Deeper Dimensions of Love

November 1, 2025 by Paul W. Chilcote

The past several years, I’ve turned more and more in my publishing life to the central theme of love. I had no lofty plan to do this. This passion emerged from my ongoing attempt to live my Christian faith with integrity for a time such as this. Polarization in our world. Division in the life of the church. Political tension and the rise of authoritarianism in the United States. The death of untold innocents, particularly in Gaza. How do you pray? How do you live? How do you seek, not only to follow Jesus, but to be Jesus for others in a world like this?  

I have become increasingly convinced that you cannot engage any of this today without a life of prayer. To live faithfully today means staying close to God and to the world. It requires an active immersion in prayer and your neighborhood. In the life of prayer, there is always a centripetal pull that draws you in to God and God’s presence. But God always has a way of spinning you out into the world where you live. I find that centrifugal force—that outward movement—more challenging. I enjoy the comforting presence of God. Spending time with God in the quiet spaces of my life feels natural. But that outward movement compels me to resist evil and to give my life away.

● **Excerpted data**:
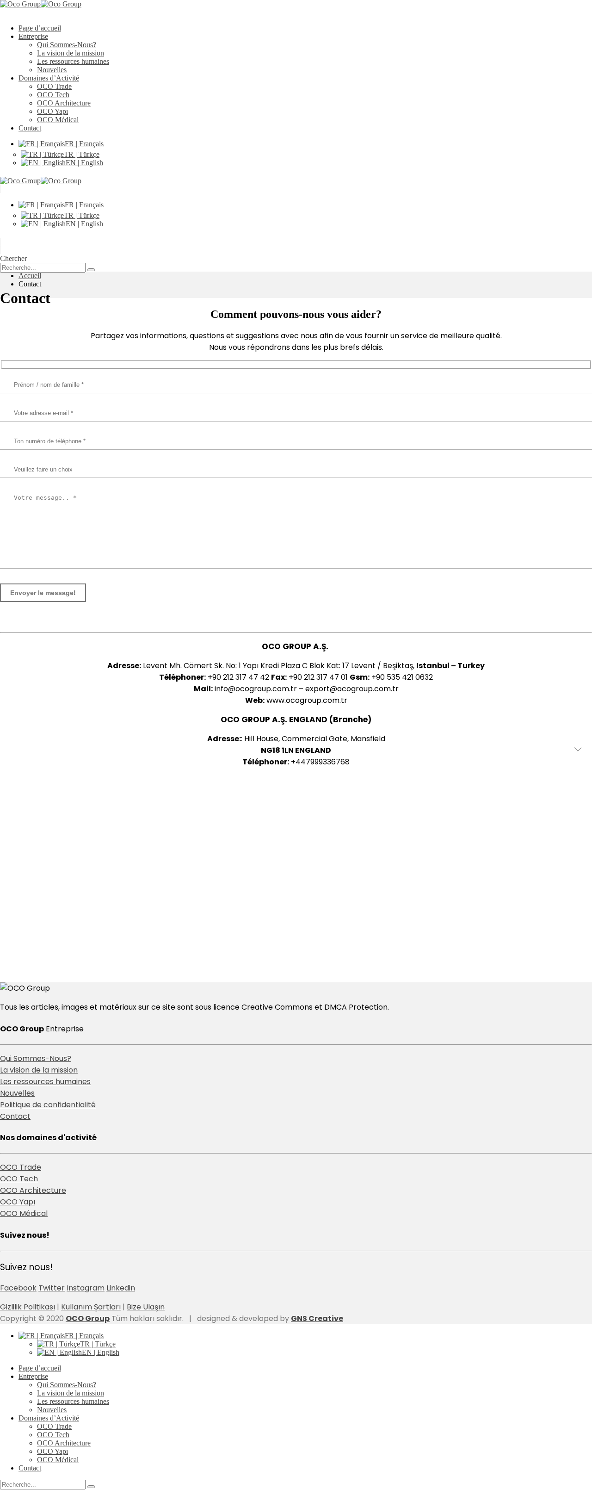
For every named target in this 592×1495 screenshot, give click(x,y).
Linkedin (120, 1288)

...

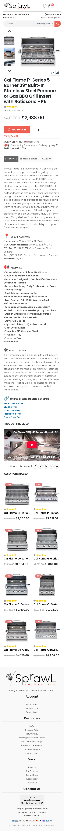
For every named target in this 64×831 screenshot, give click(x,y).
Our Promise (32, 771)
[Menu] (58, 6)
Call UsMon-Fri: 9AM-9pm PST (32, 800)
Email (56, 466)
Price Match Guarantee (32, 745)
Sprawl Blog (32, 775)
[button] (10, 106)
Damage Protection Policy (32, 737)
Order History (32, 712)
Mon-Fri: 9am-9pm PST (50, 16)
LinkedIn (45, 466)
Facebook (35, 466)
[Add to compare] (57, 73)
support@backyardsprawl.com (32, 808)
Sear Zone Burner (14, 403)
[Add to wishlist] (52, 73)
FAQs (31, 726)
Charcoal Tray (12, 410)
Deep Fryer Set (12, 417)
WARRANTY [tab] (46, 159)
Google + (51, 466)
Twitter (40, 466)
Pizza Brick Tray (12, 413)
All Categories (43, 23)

...

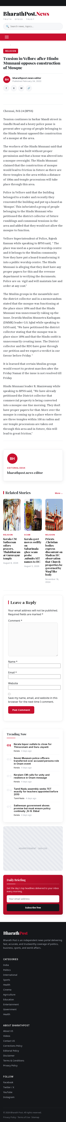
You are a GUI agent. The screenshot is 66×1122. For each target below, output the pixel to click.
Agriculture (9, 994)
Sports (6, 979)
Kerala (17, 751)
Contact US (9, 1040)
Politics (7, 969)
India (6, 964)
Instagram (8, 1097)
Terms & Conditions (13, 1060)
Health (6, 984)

● **Given problem**: Continue the post on love and prayer, starting after its final sentence.

● **Response**:
When I began work on Transformed by Grace: 52 More Prayers in the Wesleyan Spirit, I was moved by many of John Wesley’s later sermons that I had not read in some time. In my effort to translate their essence into the forms of prayer, I was struck by the mature Wesley’s understanding of faith. So many of these sermons addressed the issue of love, but the dimensions of this love were more textured, more challenging, more engaging. I found myself drawn out of myself into a world of resistance on behalf of others. I prayed more intently to resist those forces of evil, injustice, and oppression in the world that drew me and others away from God’s peaceable reign. I prayed more intentionally for the vision to see the world as God sees it and to embrace every effort to cultivate goodness, beauty, and love in the world.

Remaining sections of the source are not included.